[START DATA FOR THE TASK]

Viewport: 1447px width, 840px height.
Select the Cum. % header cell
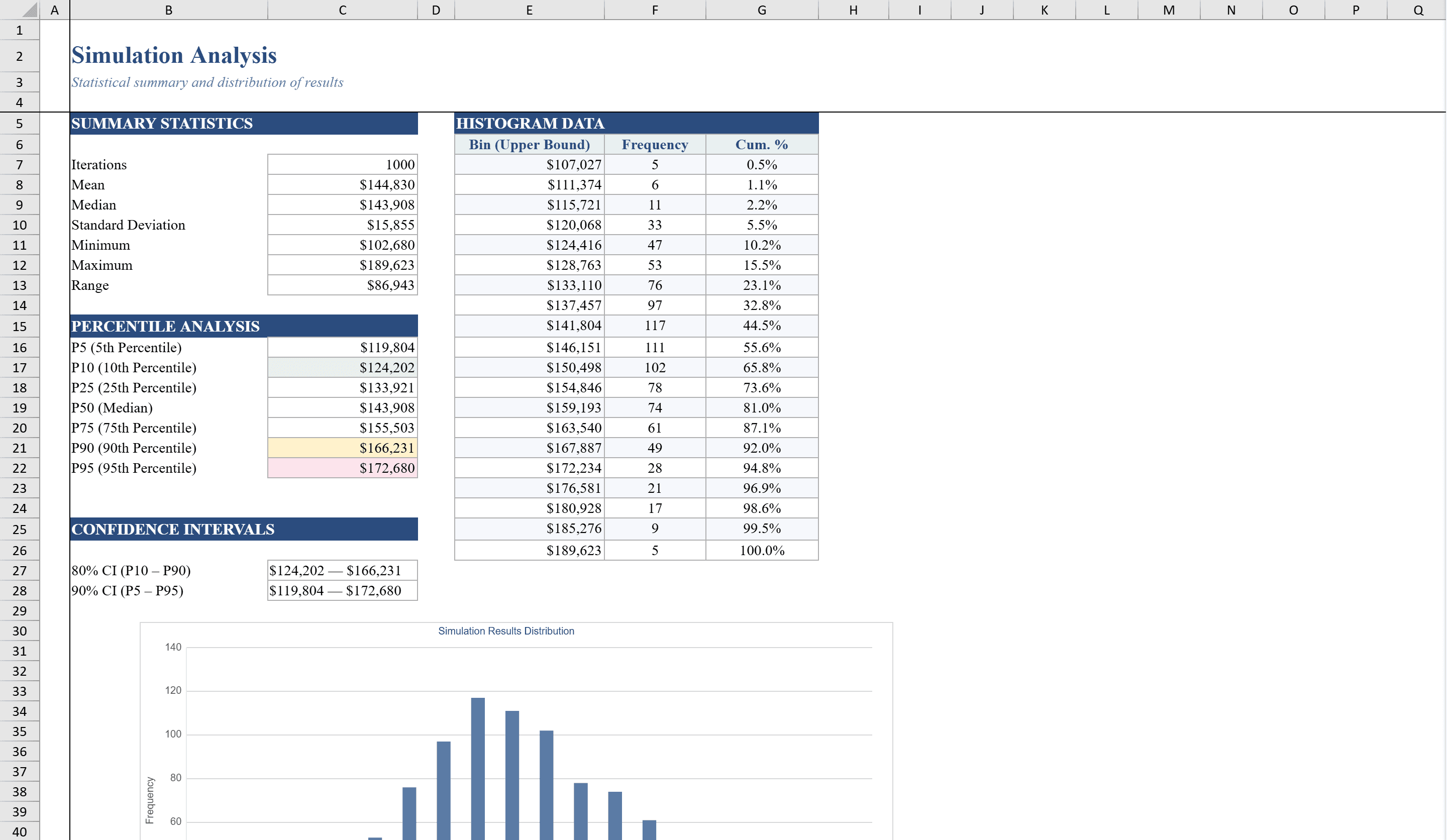click(x=761, y=144)
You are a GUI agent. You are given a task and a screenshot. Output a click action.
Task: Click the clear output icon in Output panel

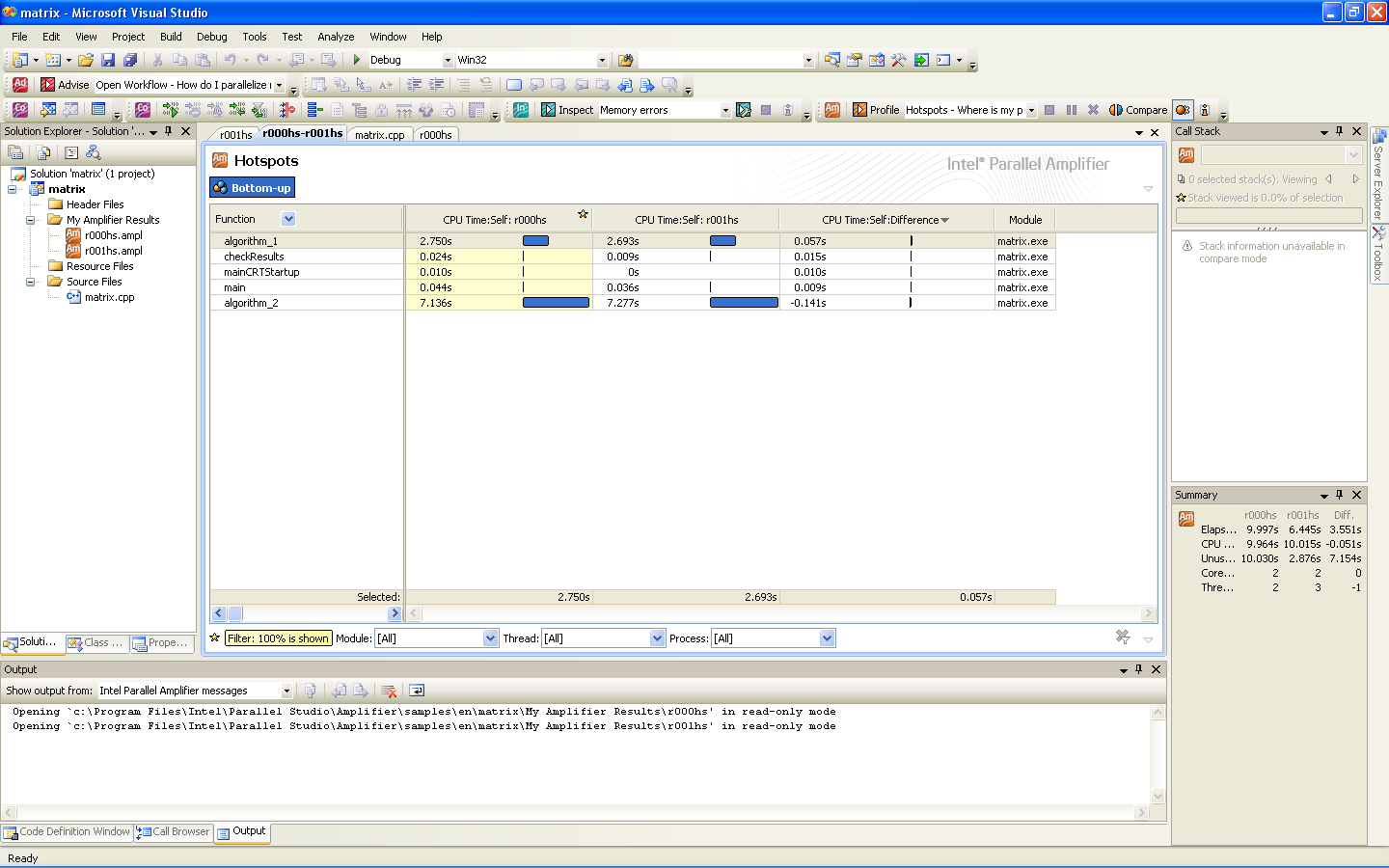(389, 691)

[END DATA FOR THE TASK]

### EXERCISE BRIEF
Copy each line of the records above word for word, leaving out the pictures.

### PROBLEM SOLUTION
Viewport: 1447px width, 840px height.
Select the Cum. % header cell
click(x=761, y=144)
You are a GUI agent. You are given a task and a screenshot. Output a click action.
Task: Click the clear output icon in Output panel

(389, 691)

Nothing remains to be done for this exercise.